Former New Democrat MP Ian Waddell has written an oddly interestin­g political memoir. It is not a tell-all; it reveals little that was not already known.

But his Take the Torch does capture the mood of that period during the 1970s and ’80s, when change was in the air and all things seemed possible.

Waddell, now 76, was involved in much of that change - from the movement for Indigenous rights to patriating of the Constituti­on to the bitter free-trade debate.

He didn’t necessaril­y play a central role. But like the eponymous hero of Forrest Gump, he was always there.

Politicall­y, he came from a family of Scottish Reds. His father was an electricia­n in Glasgow’s shipyards and a devout socialist. The family emigrated to Toronto in 1947 when Ian was five.

As a young man, he horrified his father by joining the Liberals. During the 1962 election campaign, he chauffeure­d Liberal leader Lester Pearson to events. To this day he remains a fan of the former prime minister.

Had Waddell stayed in Toronto he might well have continued as a Liberal. But fate took him to Vancouver. And in British Columbia it made more sense for an ambitious young centre-leftist interested in politics to join the NDP.

New Democrats were on the move. And so was Waddell. In 1974, Pierre Trudeau’s federal Liberal government appointed Judge Tom Berger, a former leader of the B.C. NDP, to head an inquiry into a proposed pipeline down the Mackenzie River valley. Berger hired a cadre of whip-smart young lawyers, including Waddell.

The Berger Inquiry - which resulted in the pipeline being put on hold indefinite­ly - represente­d one of the seminal events of the period. It put Indigenous and Arctic issues on the map. It was also one of the first defeats suffered by the petroleum industry in Canada.

And Waddell was front and centre.

In 1979, he won a Vancouver seat for the NDP federally and began his political career in earnest.

My memory of Waddell from those days in Ottawa is that he had the gift of seeming humble, of not taking himself too seriously. Beneath that jokey demeanour, however, he was a serious politician.

As his party’s energy critic, he watched the Trudeau government’s ill-starred National Energy Program implode.

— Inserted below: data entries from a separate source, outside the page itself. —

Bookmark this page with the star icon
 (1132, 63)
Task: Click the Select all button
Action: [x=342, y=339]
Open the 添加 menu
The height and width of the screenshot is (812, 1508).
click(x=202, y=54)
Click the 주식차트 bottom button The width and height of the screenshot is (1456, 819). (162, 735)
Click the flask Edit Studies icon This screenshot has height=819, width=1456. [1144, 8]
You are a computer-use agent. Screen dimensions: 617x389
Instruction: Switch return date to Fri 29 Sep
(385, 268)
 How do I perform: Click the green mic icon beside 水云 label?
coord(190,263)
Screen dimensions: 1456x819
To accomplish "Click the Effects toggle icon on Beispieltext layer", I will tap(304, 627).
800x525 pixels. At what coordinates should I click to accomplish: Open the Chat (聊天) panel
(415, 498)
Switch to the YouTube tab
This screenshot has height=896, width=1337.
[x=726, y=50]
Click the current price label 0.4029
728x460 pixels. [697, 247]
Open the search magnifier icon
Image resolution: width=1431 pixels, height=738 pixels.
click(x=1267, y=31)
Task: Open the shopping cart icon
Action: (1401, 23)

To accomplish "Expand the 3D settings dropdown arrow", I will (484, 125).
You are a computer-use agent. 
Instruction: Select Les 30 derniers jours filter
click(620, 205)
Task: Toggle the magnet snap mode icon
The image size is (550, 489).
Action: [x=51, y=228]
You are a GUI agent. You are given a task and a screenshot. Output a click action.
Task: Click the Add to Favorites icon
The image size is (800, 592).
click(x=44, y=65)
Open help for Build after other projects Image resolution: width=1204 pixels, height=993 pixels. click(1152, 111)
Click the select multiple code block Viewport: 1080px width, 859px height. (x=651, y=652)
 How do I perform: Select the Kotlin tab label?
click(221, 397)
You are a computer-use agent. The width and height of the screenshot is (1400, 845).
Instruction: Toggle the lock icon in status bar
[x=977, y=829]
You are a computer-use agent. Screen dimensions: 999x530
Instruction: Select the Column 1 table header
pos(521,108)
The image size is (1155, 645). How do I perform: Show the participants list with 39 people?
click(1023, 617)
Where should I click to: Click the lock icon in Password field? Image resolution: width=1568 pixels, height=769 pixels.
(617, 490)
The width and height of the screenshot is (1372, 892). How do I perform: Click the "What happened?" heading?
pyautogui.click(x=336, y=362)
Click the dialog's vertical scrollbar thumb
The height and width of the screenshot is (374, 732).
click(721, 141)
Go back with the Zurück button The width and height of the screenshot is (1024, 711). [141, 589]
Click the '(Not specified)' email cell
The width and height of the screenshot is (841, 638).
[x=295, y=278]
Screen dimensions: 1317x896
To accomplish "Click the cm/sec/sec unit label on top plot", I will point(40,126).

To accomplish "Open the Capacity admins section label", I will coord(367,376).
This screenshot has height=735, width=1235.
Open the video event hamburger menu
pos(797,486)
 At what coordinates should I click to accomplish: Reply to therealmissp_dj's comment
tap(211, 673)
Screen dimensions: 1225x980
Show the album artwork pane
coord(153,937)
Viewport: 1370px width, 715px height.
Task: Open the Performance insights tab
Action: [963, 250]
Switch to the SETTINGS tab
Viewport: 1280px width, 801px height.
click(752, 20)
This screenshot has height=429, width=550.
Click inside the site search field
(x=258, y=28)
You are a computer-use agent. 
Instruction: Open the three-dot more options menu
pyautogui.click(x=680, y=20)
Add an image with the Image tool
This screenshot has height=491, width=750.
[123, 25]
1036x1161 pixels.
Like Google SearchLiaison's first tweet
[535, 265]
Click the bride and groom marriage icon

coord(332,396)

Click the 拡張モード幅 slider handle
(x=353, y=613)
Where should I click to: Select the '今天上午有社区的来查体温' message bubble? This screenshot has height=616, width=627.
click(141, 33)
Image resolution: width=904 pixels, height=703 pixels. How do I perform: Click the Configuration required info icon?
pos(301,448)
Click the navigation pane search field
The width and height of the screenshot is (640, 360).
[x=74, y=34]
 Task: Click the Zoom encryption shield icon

The NEP, designed in part to make the oil industry more Canadian, should have been a social democratic success story. But instead it embittered the West and laid the groundwork for a shift to the right in Canadian politics.

During the testy constituti­onal negotiatio­ns of the early ’80s, Waddell was one of the key NDP point persons on Indigenous issues. He justly takes some credit for the fact that Indigenous and treaty rights were included in the final Constituti­on.

He fought the Canada-U. S Free Trade Agreement long and hard. In 1987, he broke with his party and voted against the so-called Meech Lake Accord, a failed attempt to revise the Constituti­on in order to placate Quebec.

In 1989, he made a quixotic and ultimately unsuccessf­ul bid for the leadership of the NDP. Looking back, he describes himself as oblivious to his own weaknesses (he had no money, no organizati­on, no caucus support and had not dealt publicly with his sexuality).

Waddell was defeated federally in 1993. He made a rebound into provincial politics and as B.C.’s minister of tourism was instrument­al in bringing the 2010 Winter Olympics to Vancouver.

He lost his provincial seat in 2001 and tried - unsuccessf­ully for a federal comeback three years later.

Although he ends his book with a call for new generation­s to take up the fight, I’m not entirely convinced that he’s finished with politics.

But if he is, he can content himself by knowing he had a good run.